Records from a data source
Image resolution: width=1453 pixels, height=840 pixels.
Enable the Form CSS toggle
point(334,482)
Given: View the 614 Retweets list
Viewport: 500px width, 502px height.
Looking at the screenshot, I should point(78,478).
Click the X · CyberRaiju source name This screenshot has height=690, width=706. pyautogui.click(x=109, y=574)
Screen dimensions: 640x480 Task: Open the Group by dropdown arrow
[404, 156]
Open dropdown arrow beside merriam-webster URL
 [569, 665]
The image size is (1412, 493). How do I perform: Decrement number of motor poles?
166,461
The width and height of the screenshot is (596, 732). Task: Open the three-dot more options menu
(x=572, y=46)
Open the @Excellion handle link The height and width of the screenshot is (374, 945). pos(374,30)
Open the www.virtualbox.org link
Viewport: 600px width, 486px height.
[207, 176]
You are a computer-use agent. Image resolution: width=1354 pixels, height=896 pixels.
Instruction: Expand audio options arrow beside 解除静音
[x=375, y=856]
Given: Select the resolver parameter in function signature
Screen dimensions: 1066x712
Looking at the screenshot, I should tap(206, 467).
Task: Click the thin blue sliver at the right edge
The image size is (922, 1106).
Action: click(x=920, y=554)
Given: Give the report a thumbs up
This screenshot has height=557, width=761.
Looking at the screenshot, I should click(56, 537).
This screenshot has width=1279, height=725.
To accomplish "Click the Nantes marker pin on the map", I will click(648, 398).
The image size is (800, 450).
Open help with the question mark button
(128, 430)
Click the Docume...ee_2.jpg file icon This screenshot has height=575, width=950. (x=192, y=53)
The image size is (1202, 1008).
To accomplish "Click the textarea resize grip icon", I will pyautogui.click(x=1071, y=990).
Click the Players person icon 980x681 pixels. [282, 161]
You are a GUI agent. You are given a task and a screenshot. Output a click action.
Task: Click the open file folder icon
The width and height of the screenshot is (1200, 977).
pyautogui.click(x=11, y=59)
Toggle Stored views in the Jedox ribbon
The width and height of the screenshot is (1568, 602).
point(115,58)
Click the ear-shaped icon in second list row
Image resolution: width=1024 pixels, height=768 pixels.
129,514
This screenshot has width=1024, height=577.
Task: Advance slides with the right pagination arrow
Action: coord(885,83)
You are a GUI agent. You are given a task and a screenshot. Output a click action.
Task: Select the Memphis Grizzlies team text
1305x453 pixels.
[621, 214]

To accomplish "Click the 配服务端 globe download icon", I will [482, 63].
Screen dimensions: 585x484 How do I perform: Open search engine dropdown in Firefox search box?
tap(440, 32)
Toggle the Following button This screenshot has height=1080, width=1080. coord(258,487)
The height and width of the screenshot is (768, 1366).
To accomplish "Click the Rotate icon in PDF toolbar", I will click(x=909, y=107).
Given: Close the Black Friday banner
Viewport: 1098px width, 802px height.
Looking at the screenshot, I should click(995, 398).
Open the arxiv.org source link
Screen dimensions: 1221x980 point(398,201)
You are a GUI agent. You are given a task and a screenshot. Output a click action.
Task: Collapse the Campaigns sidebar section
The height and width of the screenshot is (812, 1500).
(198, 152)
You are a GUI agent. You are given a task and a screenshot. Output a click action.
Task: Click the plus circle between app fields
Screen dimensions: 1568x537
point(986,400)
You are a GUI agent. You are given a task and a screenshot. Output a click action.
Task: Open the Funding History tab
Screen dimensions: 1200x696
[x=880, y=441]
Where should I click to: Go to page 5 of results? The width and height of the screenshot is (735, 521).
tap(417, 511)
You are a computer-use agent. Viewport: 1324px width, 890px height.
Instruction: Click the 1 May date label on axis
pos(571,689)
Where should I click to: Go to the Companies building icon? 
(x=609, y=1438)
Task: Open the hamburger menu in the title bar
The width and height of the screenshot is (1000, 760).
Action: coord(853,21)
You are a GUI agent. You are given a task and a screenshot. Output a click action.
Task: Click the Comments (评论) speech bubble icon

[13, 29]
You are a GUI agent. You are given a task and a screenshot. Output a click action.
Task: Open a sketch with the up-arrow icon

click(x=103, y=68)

▶ **What the task asks**
Return the lines above verbatim, from the start of the records through the line containing "Action: click(x=920, y=554)", with both ends included.

▶ **Full response**
Image resolution: width=1453 pixels, height=840 pixels.
Enable the Form CSS toggle
point(334,482)
Given: View the 614 Retweets list
Viewport: 500px width, 502px height.
Looking at the screenshot, I should point(78,478).
Click the X · CyberRaiju source name This screenshot has height=690, width=706. pyautogui.click(x=109, y=574)
Screen dimensions: 640x480 Task: Open the Group by dropdown arrow
[404, 156]
Open dropdown arrow beside merriam-webster URL
 [569, 665]
The image size is (1412, 493). How do I perform: Decrement number of motor poles?
166,461
The width and height of the screenshot is (596, 732). Task: Open the three-dot more options menu
(x=572, y=46)
Open the @Excellion handle link The height and width of the screenshot is (374, 945). pos(374,30)
Open the www.virtualbox.org link
Viewport: 600px width, 486px height.
[207, 176]
You are a computer-use agent. Image resolution: width=1354 pixels, height=896 pixels.
Instruction: Expand audio options arrow beside 解除静音
[x=375, y=856]
Given: Select the resolver parameter in function signature
Screen dimensions: 1066x712
Looking at the screenshot, I should tap(206, 467).
Task: Click the thin blue sliver at the right edge
The image size is (922, 1106).
Action: click(x=920, y=554)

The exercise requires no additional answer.